■ Selection ■
>> START
Gravitational-wave astronomy is an emerging branch of observational astronomy which aims to use gravitational waves (minute distortions of spacetime predicted by Albert Einstein's theory of general relativity) to collect observational data about objects such as neutron stars and black holes, events such as supernovae, and processes including those of the  early universe shortly after the Big Bang.

Gravitational waves have a solid theoretical basis, founded upon the theory of relativity. They were first predicted by Einstein in 1916; although a specific consequence of general relativity, they are a common feature of all theories of gravity that obey special relativity. However, after 1916 there was a long debate whether the waves were actually physical, or artefacts of coordinate freedom in general relativity; this was not fully resolved until the 1950s.  Indirect observational evidence for their existence first came in the late 1980s, from the monitoring of the Hulse–Taylor binary pulsar (discovered 1974); the pulsar orbit was found to evolve exactly as would be expected for gravitational wave emission. Hulse and Taylor were awarded the 1993 Nobel Prize in Physics for this discovery.

On 11 February 2016 it was announced that the LIGO collaboration had directly observed gravitational waves for the first time in September 2015. The second observation of gravitational waves was made on 26 December 2015 and announced on 15 June 2016. Barry Barish, Kip Thorne and Rainer Weiss were awarded the 2017 Nobel Prize in Physics for leading this work.

Observations

Ordinary gravitational waves' frequencies are very low and much harder to detect, while higher frequencies occur in more dramatic events and thus have become the first to be observed.

In addition to a merger of black holes, a binary neutron star merger has been directly detected: a gamma-ray burst (GRB) was detected by the orbiting Fermi gamma-ray burst monitor on 2017 August 17 12:41:06 UTC, triggering an automated notice worldwide. Six minutes later a single detector at Hanford LIGO, a gravitational-wave observatory, registered a gravitational-wave candidate occurring 2 seconds before the gamma-ray burst. This set of observations is consistent with a binary neutron star merger, as evidenced by a multi-messenger transient event which was signalled by gravitational-wave,  and electromagnetic (gamma-ray burst, optical, and infrared)-spectrum sightings.

High frequency
In 2015, the LIGO project was the first to directly observe gravitational waves using laser interferometers. The LIGO detectors observed gravitational waves from the merger of two stellar-mass black holes, matching predictions of general relativity. These observations demonstrated the existence of binary stellar-mass black hole systems, and were the first direct detection of gravitational waves and the first observation of a binary black hole merger. This finding has been characterized as revolutionary to science, because of the verification of our ability to use gravitational-wave astronomy to progress in our search and exploration of dark matter and the big bang.
>> END
■ Supplied data ■
>> START
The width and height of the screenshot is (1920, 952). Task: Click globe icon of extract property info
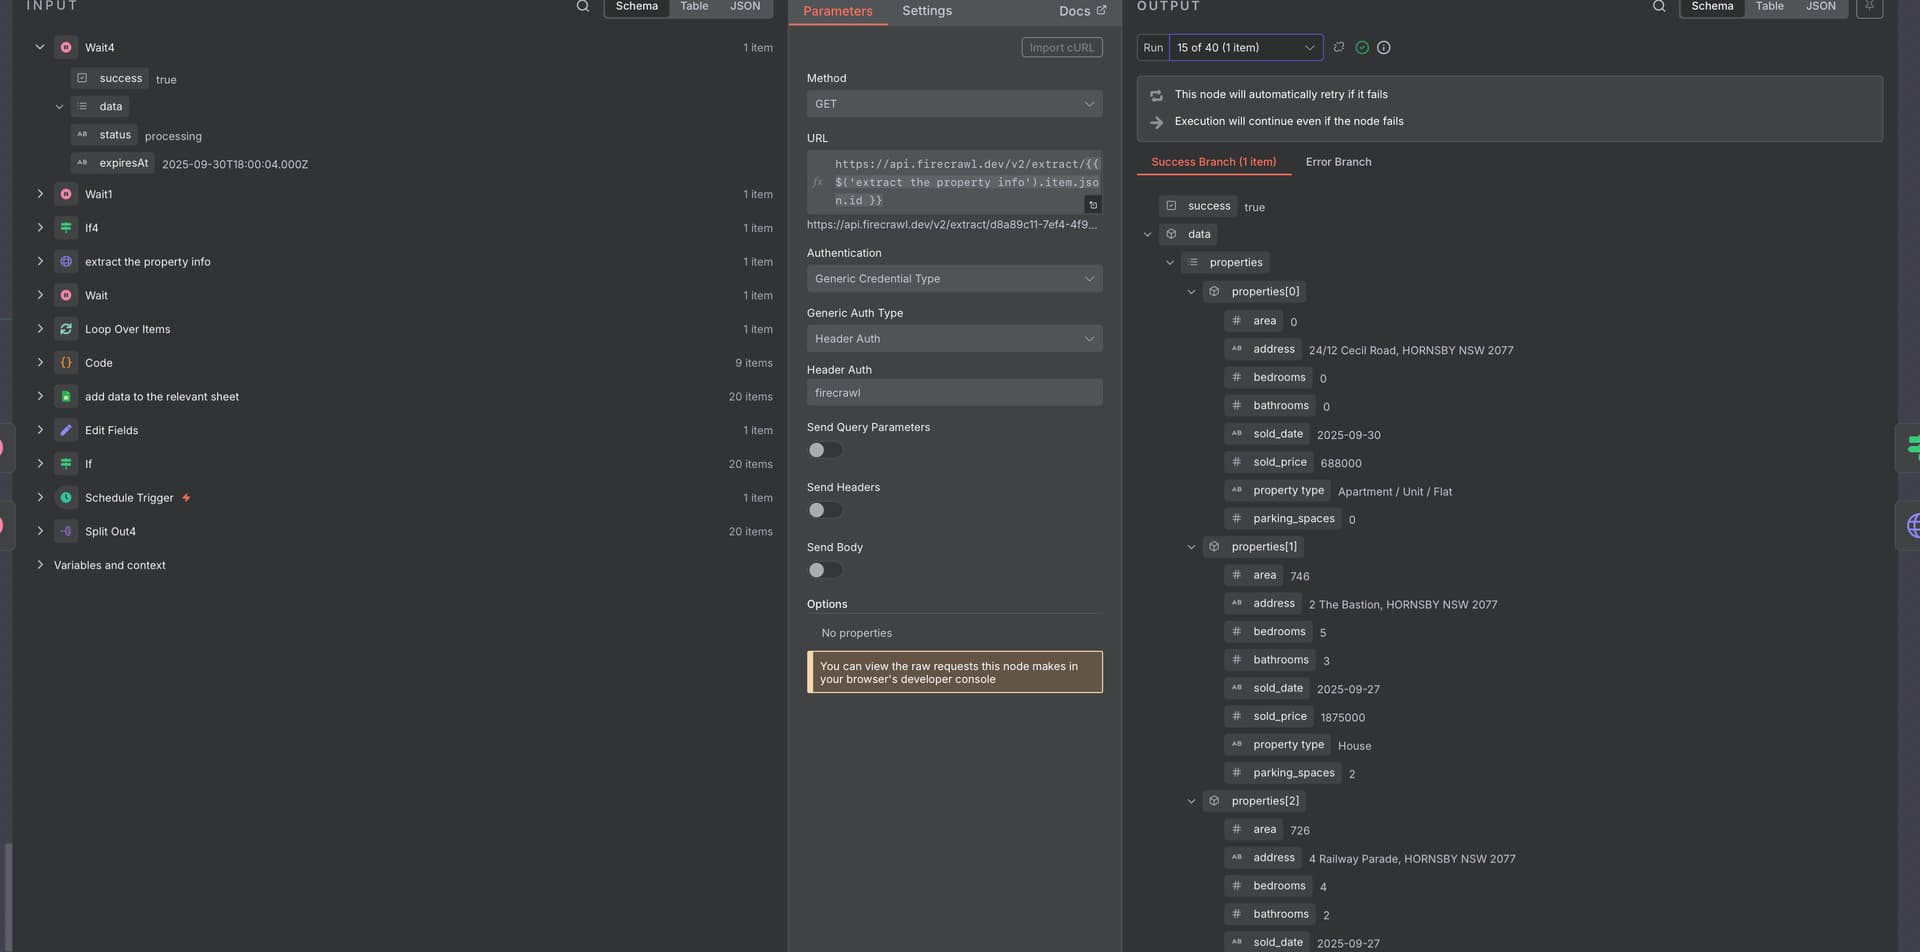[66, 262]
>> END
From the gravitational-wave astronomy text, extract the passage that begins at the words "High frequency" and stops after "and the big bang.", copying it word for word.

■ Answer to this task ■
High frequency
In 2015, the LIGO project was the first to directly observe gravitational waves using laser interferometers. The LIGO detectors observed gravitational waves from the merger of two stellar-mass black holes, matching predictions of general relativity. These observations demonstrated the existence of binary stellar-mass black hole systems, and were the first direct detection of gravitational waves and the first observation of a binary black hole merger. This finding has been characterized as revolutionary to science, because of the verification of our ability to use gravitational-wave astronomy to progress in our search and exploration of dark matter and the big bang.